Challenge
Locate each line in the data below that contains the word "date", and copy those lines out in full.

Material to process
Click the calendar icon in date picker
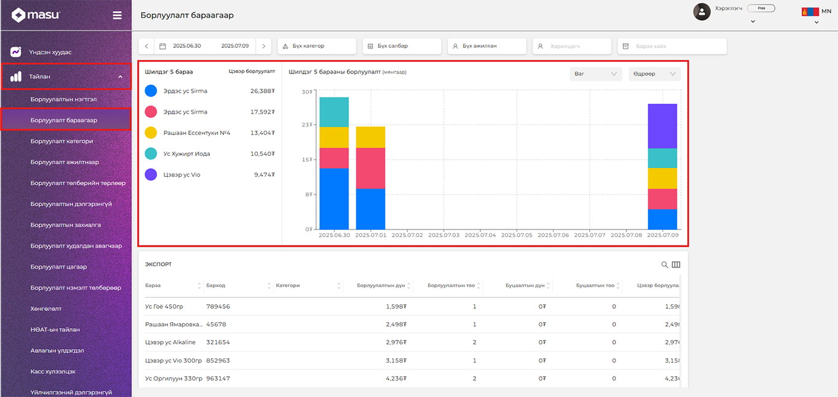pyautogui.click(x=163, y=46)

==

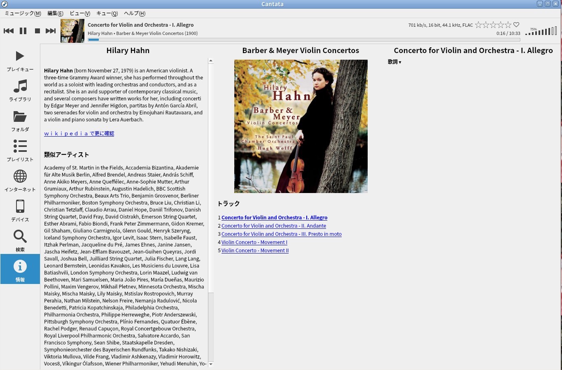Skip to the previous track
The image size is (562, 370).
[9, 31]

Exercise answer
Click the calendar icon in date picker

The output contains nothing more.